• What needs to be done:
In the text about the Firefox "update" ping, what is the name of the dataset into which the stub installer's notifications are compiled?

• Supplied text:
# # # #

Alessio (:Dexter) recently landed a new ping for Firefox 56: the “update” ping with reason “ready”. It lets us know when a client’s Firefox has downloaded and installed an update and is only waiting for the user to restart the browser for the update to take effect.

In Firefox 57 he added a second reason for the “update” ping: reason “success”. This lets us know when the user’s started their newly-updated Firefox.

I thought I might as well see what sort of information we could glean from this new data, using the recent shipping of the new Firefox Quantum Beta as a case study.

This is exploratory work and you know what that means[citation needed]: Lots of pretty graphs!

First: the data we knew before the “update” ping: Nothing.

Well, nothing specific. We would know when a given client would use a newly-released build because their Telemetry pings would suddenly have the new version number in them. Whenever the user got around to sending them to us.

We do have data about installs, though. Our stub installer lets us know how and when installs are downloaded and applied. We compile those notifications into a dataset called download_stats. (for anyone who’s interested: this particular data collection isn’t Telemetry. These data points are packaged and sent in different ways.) Its data looks like this:Screenshot-2017-9-29 Recent Beta Downloads.png

Whoops. Well that ain’t good.

# # # #

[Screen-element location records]
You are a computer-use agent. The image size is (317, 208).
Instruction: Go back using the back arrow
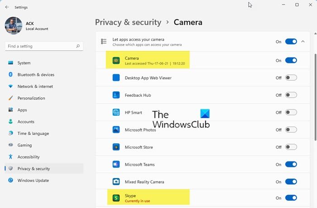tap(7, 7)
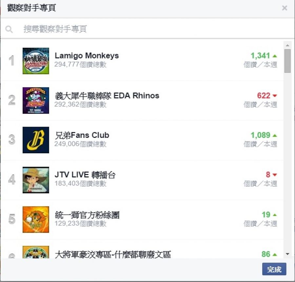Click the 兄弟Fans Club B logo

pyautogui.click(x=36, y=140)
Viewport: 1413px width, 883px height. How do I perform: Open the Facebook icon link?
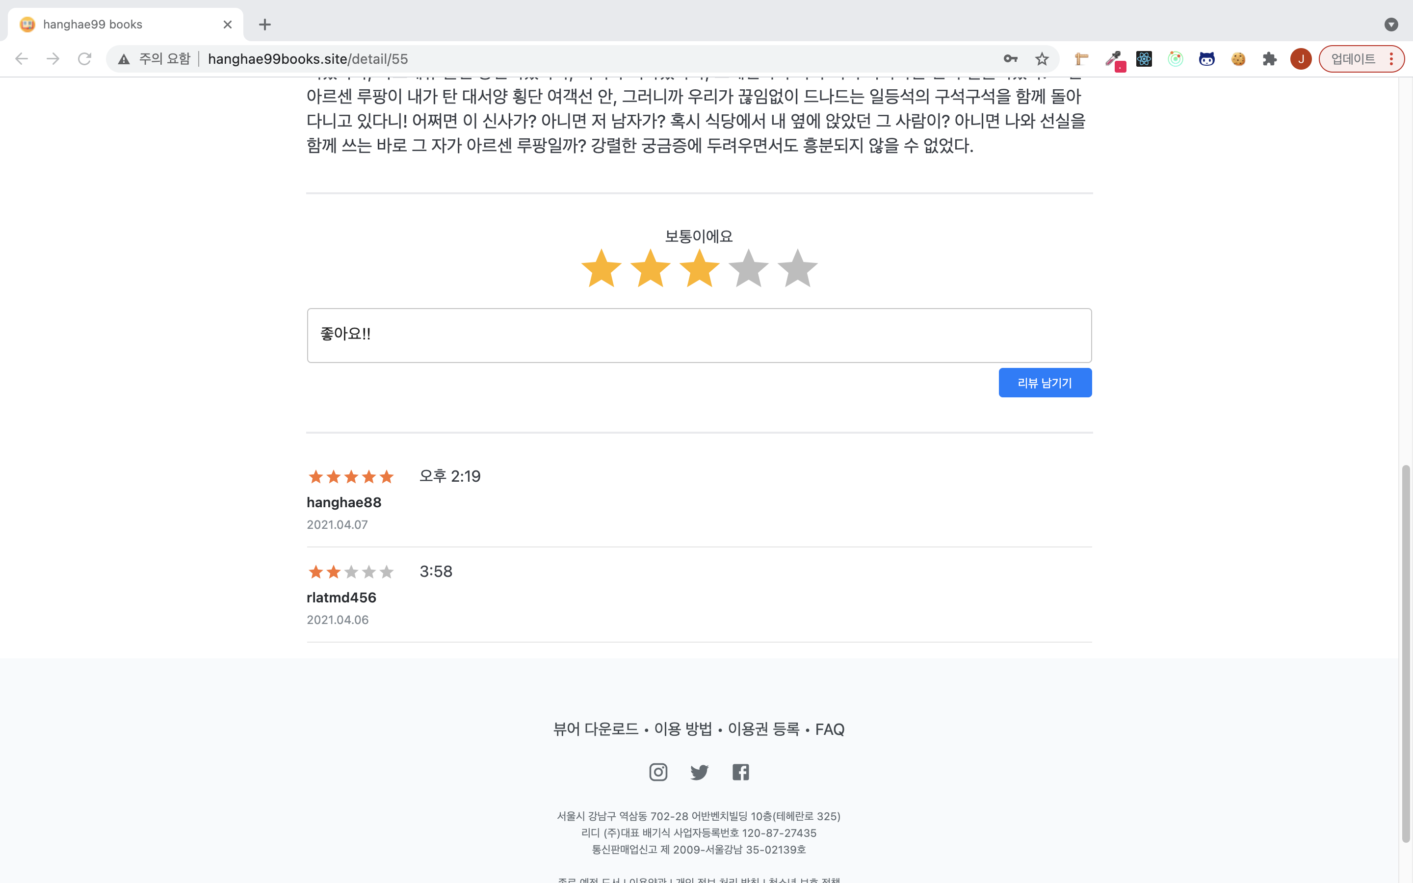click(740, 772)
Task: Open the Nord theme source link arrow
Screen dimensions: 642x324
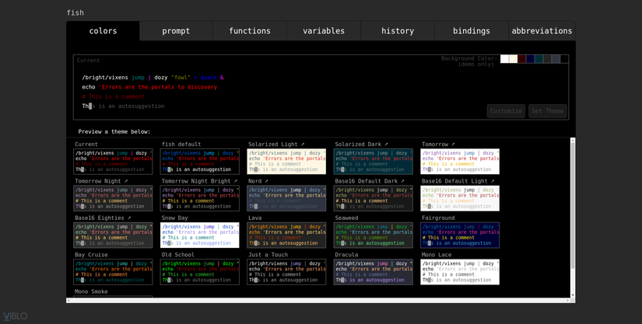Action: click(x=267, y=181)
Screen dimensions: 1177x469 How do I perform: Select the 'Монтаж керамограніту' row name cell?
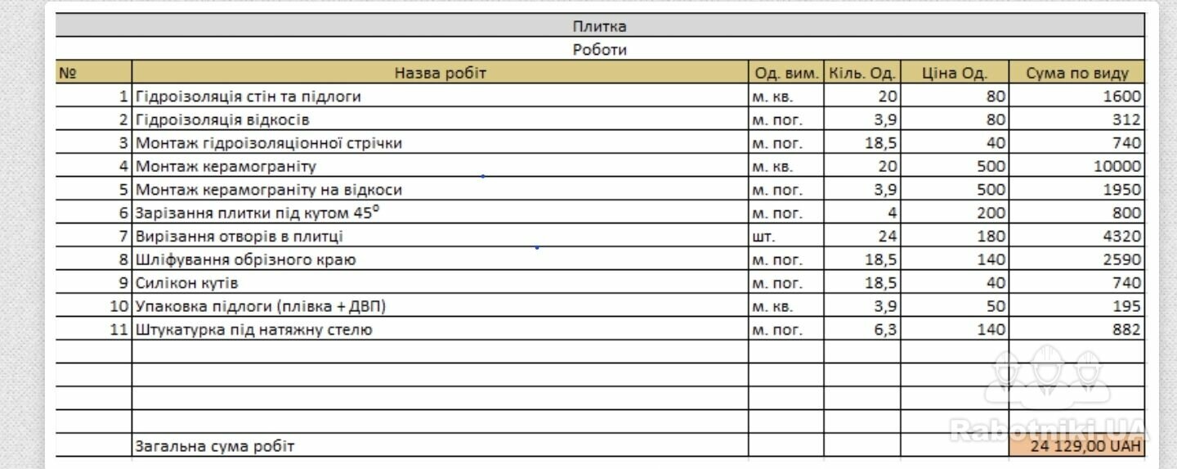pos(440,166)
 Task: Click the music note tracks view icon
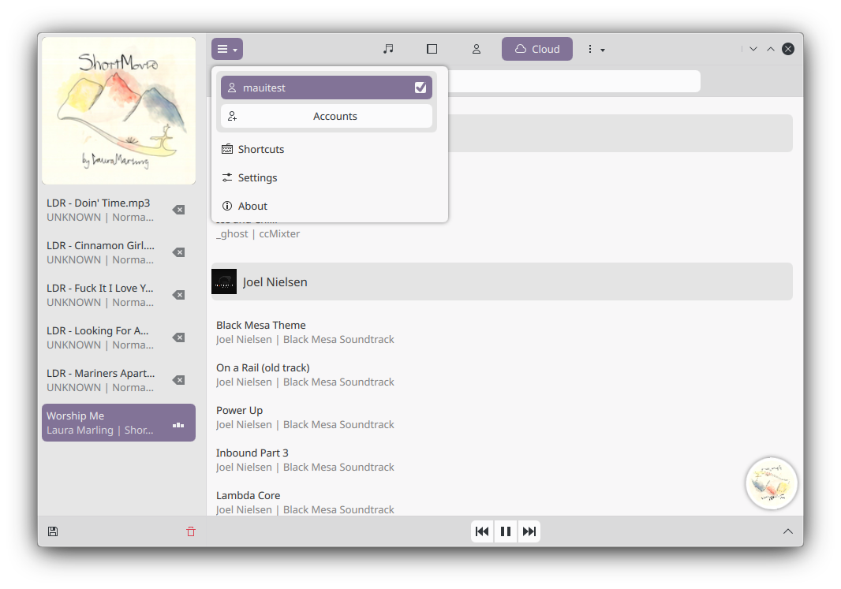click(x=388, y=49)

# # # #

• Solution for this task:
download_stats